The paper titled Taming Fluctuations for Gaussian States in Loop Quantum Cosmology is Patrick's first publication in a major physics journal. He is also the single author.
The paper is from work that Patrick did for his 2020 NSERC USRA project under the supervision of Professor Francesca Vidotto in the Department of Applied Mathematics at Western University and in association with the international collaboration on new directions in philosophy of cosmology.
The work in the paper approaches the problem of having well-defined spacetimes in quantum gravity which look like "classical" cosmological spacetimes when you zoom out far enough. Patrick effectively showed that the best candidates for these "semi-classical" quantum spacetimes still have surprisingly rich quantum mechanical properties, but that in the appropriate physical settings, these quantum mechanical properties may be suppressed so that the world looks essentially as classical as one wishes.

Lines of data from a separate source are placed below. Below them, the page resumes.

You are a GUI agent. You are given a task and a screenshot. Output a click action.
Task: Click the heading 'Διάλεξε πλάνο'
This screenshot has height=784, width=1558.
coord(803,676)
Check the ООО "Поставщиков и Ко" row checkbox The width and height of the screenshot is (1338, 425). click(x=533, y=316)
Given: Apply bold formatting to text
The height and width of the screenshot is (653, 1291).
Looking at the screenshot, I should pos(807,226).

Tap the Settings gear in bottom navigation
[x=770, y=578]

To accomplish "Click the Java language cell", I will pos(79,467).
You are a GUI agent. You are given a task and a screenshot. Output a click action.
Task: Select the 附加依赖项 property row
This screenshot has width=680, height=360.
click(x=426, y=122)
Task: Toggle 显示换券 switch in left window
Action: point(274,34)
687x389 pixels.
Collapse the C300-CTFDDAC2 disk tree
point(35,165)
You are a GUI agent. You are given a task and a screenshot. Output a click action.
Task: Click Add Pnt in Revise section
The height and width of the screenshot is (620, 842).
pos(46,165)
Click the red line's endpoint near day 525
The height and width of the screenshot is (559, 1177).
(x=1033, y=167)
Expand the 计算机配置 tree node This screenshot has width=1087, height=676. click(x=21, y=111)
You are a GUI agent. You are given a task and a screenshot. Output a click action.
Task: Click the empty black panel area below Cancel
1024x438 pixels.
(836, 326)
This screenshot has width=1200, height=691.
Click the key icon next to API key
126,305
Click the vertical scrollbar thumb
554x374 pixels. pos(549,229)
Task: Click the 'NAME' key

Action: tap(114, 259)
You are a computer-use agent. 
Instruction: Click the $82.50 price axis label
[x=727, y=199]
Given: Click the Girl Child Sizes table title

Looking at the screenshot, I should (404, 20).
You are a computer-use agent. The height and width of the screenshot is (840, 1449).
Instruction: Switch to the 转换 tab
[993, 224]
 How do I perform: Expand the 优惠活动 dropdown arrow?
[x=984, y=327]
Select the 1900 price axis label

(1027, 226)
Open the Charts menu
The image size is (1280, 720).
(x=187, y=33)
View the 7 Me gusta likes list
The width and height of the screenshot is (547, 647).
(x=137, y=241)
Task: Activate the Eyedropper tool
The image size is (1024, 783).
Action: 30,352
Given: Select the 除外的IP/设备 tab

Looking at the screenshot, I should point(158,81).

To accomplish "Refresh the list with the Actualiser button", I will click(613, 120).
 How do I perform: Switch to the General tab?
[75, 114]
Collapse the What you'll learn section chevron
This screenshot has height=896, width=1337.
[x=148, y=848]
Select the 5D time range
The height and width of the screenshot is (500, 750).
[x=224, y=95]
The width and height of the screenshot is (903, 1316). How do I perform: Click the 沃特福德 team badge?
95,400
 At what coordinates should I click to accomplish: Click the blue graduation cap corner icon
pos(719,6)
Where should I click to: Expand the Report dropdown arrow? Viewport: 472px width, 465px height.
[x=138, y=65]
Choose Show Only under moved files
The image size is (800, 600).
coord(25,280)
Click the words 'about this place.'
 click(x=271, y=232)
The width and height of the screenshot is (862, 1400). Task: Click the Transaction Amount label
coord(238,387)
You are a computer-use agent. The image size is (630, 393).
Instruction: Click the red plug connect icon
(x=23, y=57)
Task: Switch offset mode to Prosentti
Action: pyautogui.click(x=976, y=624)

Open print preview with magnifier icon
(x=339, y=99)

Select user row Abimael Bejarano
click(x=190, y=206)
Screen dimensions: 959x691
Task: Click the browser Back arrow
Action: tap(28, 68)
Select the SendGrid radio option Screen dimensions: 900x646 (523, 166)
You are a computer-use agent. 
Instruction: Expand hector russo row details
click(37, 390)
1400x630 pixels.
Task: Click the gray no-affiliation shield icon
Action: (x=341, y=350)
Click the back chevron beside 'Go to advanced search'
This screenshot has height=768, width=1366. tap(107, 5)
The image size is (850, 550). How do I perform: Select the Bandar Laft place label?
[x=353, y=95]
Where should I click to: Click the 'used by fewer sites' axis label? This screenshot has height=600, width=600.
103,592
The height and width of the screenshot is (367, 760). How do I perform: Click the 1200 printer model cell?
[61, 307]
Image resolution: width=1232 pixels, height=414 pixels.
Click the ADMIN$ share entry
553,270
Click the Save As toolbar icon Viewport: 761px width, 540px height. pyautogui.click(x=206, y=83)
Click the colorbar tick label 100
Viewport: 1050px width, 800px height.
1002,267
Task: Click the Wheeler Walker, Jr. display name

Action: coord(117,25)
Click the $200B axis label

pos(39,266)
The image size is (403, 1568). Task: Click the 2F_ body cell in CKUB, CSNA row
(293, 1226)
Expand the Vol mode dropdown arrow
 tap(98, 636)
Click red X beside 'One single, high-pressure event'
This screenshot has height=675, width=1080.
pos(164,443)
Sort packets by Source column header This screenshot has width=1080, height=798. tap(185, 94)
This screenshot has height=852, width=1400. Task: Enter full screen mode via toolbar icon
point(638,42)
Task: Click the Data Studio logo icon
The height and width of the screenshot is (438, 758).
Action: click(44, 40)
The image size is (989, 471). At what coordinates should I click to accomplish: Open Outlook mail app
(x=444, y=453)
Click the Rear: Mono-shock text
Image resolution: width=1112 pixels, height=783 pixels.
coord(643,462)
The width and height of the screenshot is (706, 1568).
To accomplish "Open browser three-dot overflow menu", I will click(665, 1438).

When asked what the paper and project mean to him, Patrick says:
"More generally, as a student, it often seems that advanced scientists have everything already figured out and the barrier to making novel contributions often appears insurmountable, requiring advanced knowledge of increasingly obscure and complicated ideas. If one opens almost any recent paper on a topic in modern physics, they may quickly be overwhelmed by the terminology and formalism and it may seem impossible to get to a place where they can even understand this work, let alone extend it further. What this project and other research I have been involved with have taught me is that the landscape of ideas in modern physics is ripe with interesting questions and unsolved problems, and that with good mentors and a strong sense of curiosity, it is actually quite reasonable for students to find the boundary between the known and the unknown and extend it in a meaningful way."
Patrick says he has spent a big part of the pandemic writing up projects that he worked on throughout his time as an undergraduate student. He had a teaching article about quantum optics come out earlier this year and has written a few smaller philosophy papers in some more obscure places. He also has several other physics/philosophy papers currently under review, for example this preprint on quantum foundations and philosophical logic.
In September, Patrick will be returning to U of T to commence an M.A. in Philosophy at the Department of Philosophy, where there is newly established program with a concentration in philosophy of science.